Thank you readers for your comments on the last article. You are right though, there are some challenges to my new career that I didn't anticipate, or at least didn't think would bother me in the way they do. (see past articles on Staying Home Isn't What I Thought)
1. I feel like the stereo- typical stay at home mom that has nothing to offer conversationally at parties or at my husband work functions. Once someone asks me what I do, the conversation ends. No one wants to hear what my kids are doing these days (or I assume it's safe to say that since no one finds your kids as cute as you do, they don't want to hear details) I realize I should say, "oh, I'm the famous stuntmom that you all know and love"... but I don't. So I do find this hard since I loved talking about my job before I left. It was exciting and challenging and something new everyday. Sure, a lot of this is self imposed "boringness"- not many people want to hear what I've been reading, or what my views are on the war, they just want to know my earning potential.
2. I worry that I might not be setting a great example for my girl's career choices. What if they think being a woman is choosing the right husband- one that can provide financially? Not contributing to the bottom line of our bank account has altered my feeling of empowerment and self confidence. Hopefully this will change when I go back into the work force one day and my girls will be able to see the importance of a career and the need to put your family first. Until then, they will have to rely on my stories of when I was working.
3. Finances- it's obvious, but it's hard going from never needing to balance a check book to suddenly watching every dime. I have to admit though, this part we really needed. It's good to take the time to appreciate what you have, then evaluate with such thought everything that you consider buying. With this I really hope to teach the girls- to avoid the material world since we don't spend much time consuming anymore. I'm an advocate of saying to children that "we don't need that", rather than we can't afford that.
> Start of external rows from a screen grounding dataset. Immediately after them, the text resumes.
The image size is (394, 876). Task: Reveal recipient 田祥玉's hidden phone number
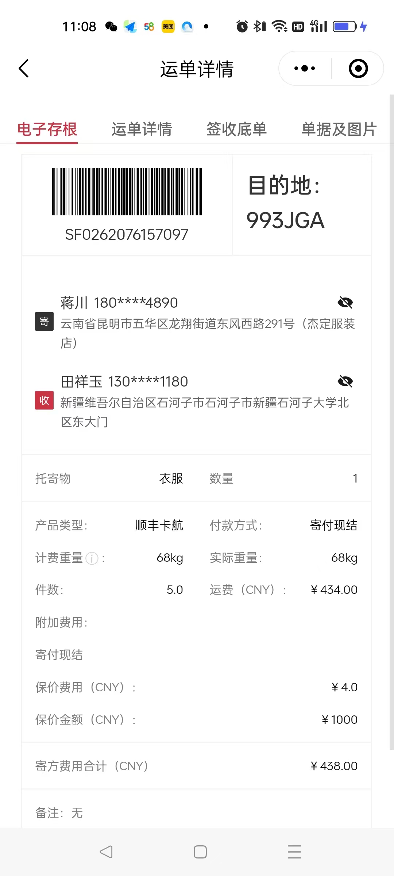345,381
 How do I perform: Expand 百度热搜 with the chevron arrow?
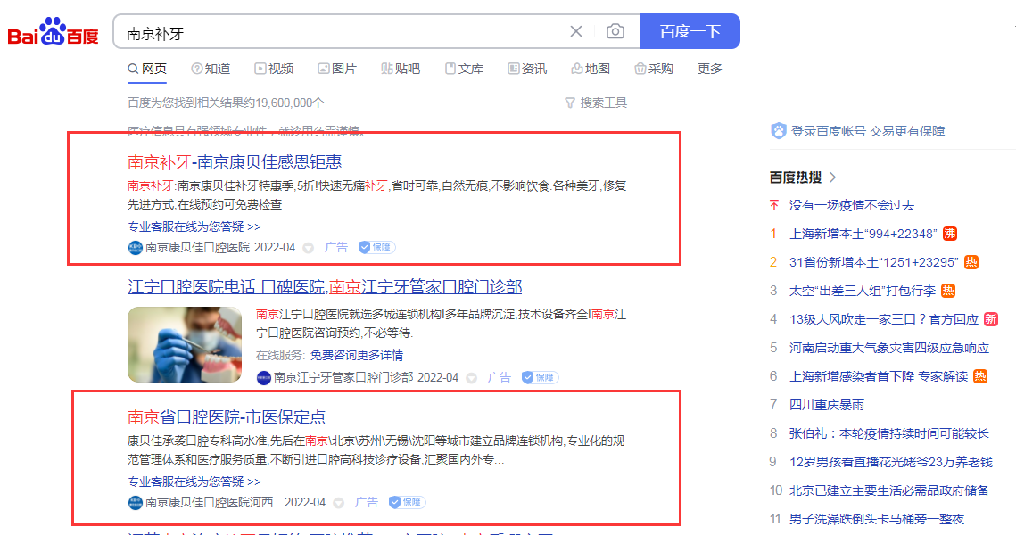tap(832, 177)
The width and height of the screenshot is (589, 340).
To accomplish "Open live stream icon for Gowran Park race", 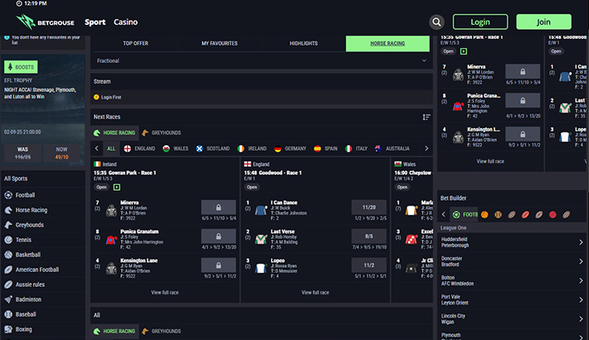I will click(116, 187).
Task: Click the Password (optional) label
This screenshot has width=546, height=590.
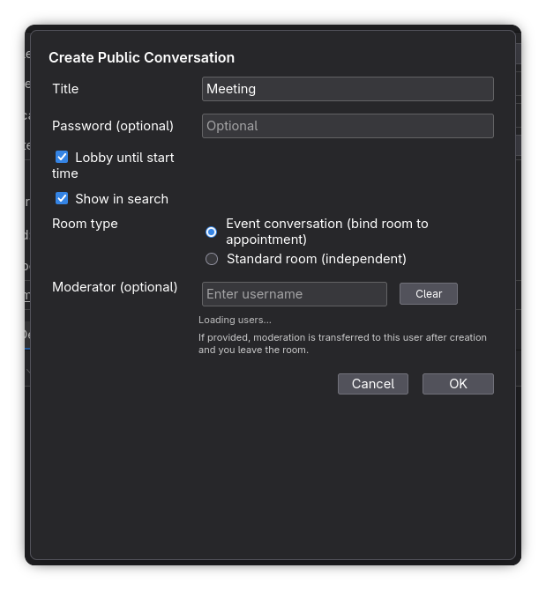Action: point(113,126)

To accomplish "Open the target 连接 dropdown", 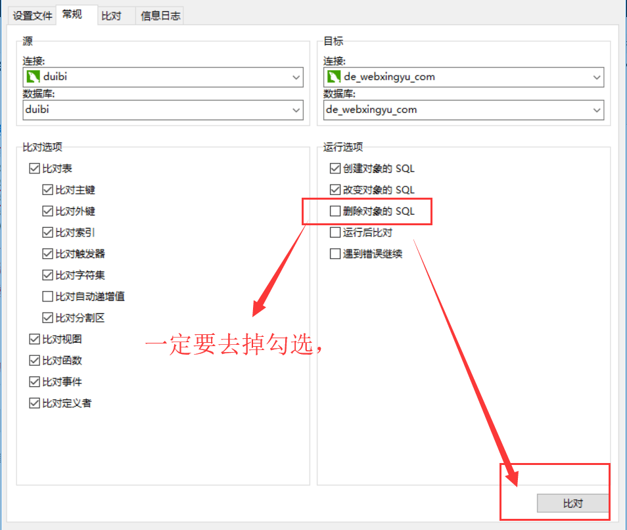I will click(597, 77).
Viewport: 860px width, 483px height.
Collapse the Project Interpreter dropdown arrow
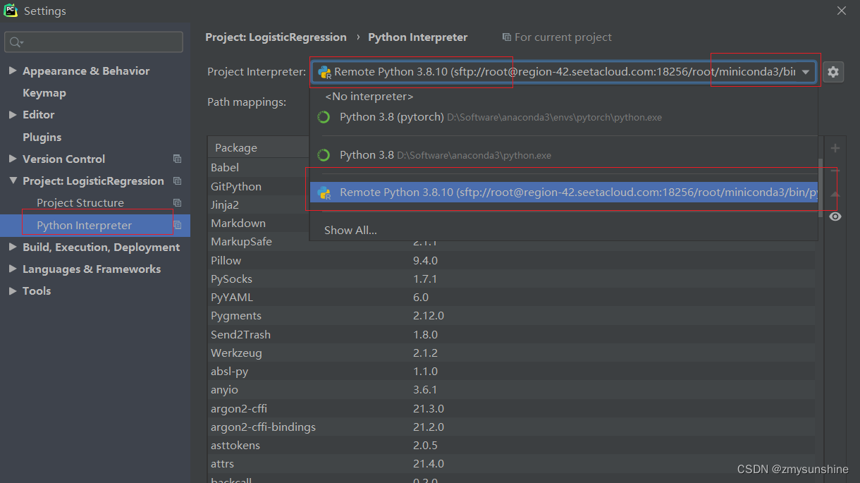[805, 72]
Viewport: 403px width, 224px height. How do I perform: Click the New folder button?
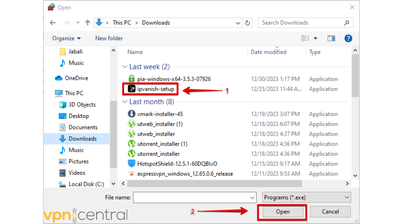tap(109, 39)
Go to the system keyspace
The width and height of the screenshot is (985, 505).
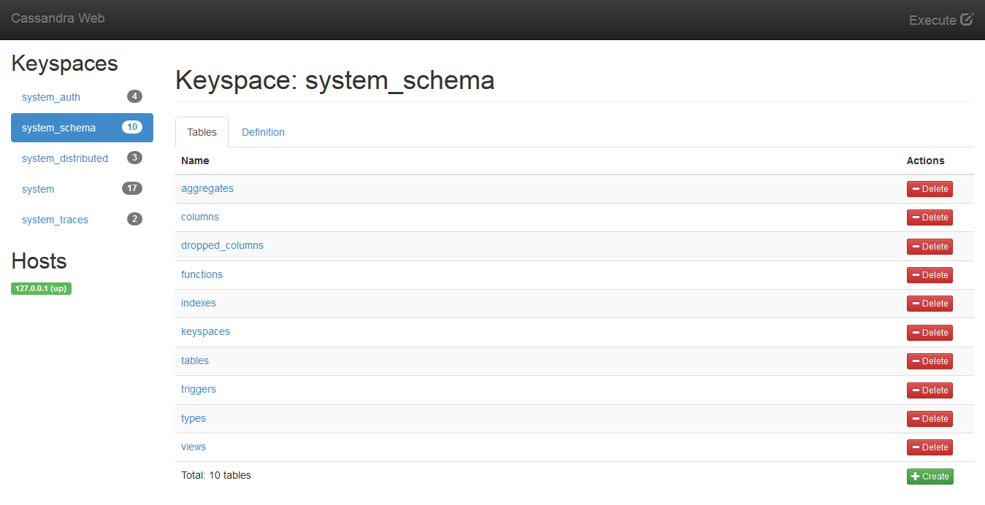(x=38, y=189)
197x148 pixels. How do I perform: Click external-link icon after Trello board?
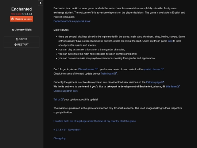coord(115,73)
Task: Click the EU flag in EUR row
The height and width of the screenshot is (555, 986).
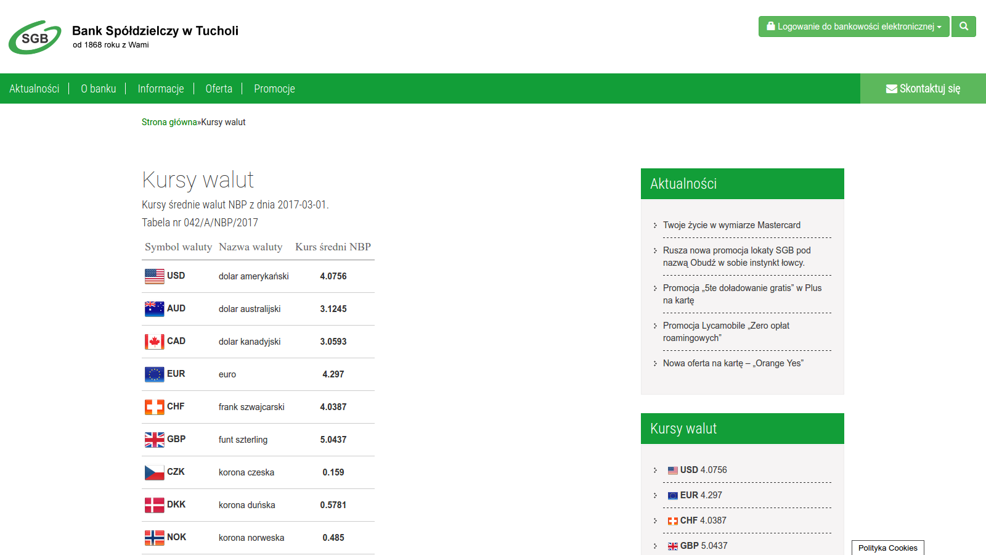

This way they understand the choice to consume vs. the need.
4. I don't like to clean the house and I'm not organized. These are two things that should be looked into before quitting your job. While I was working I really thought my husband and I tried as best as possible to split the chores 50/50. With staying at home, I really feel like I need to do 95% of the housework now. I'm not too fond of this. Housework doesn't stop at 6:00- the typical end of the work day. So I feel like my days are a lot longer (although stress free for the most part).
Hopefully this is a more realistic view for my RTR friend. I feel like I was caught putting a positive spin on this choice I've made. Thanks and keep reading.
2 comments:
Really, Stuntmom? Well, I've got some questions, with numbers corresponding to the numbers in your article...
1. Isn't party chit chat always a bit of a challenge, regardless of whether you have a "job" or not? Honestly, I could never figure out quite what you did at your job because I don't ever remember you discussing any details... and is it that much more exciting to hear about someone's job than their kids? I've been bored to death at parties by someone going on about their work. And heaven forbid that a bunch of people who work together get together at a party! Anyone who is not part of the group is usually shut out or the ensuing coversation. Think of all the interesting issues that you have brought up on Stuntmom. Find the right person at a party and this is great material. I was at a conference recently with an old friend from a previous job that I happened to run into while there. He's a little crazy, so we were having a crazy conversation. An MD who I had met recently joined us. My first thought was "Oh boy. These two will be like oil and water. And if I keep up this conversation, Mr. MD is going to think I'm crazy, too!" After all, at conferences, one is supposed to talk about professional stuff. Well, lo and behold, he joined right in on our crazy conversation. We all ate dinner together and the rest of the table was fascinated and joined in, too. It was the most fun I had ever had at a conference. So, I guess what I'm trying to get at is that I think your job doesn't make you interesting, your brain does.
2. To me, this just sounds like a little psychosis setting in. And granted, we all have our areas of psychosis. I don't see how taking time off work to raise kids could translate to "the right husband is one that can provide financially." The message that I think it sends, which you brought up earlier, is "money is just not that important." And are you really regaling your daughters with stories of your days as a career woman? Do they request specific tales, like "the day mommy saved gatorade?" :)
3 and 4. I can relate to both of these.
Thanks for sharing all of these thoughts, and giving others of us a chance to reflect as well. It's a really interesting presentation, which points out how challenging it is just to distinguish truth from the little voices that we hear. And makes me revisit the thought that try as we may to explain ourselves, our actions speak the loudest.
Wow thanks for the comments. You brought up some really good points. You are right about the work party conversations. Maybe it is just my crazy inner voice that makes me question my choice to stay home. Again, you are right, I have never shared work stories with my good friends or children, so why would this be different now that I don't have a job? Thanks for challenging part two of the quality of life!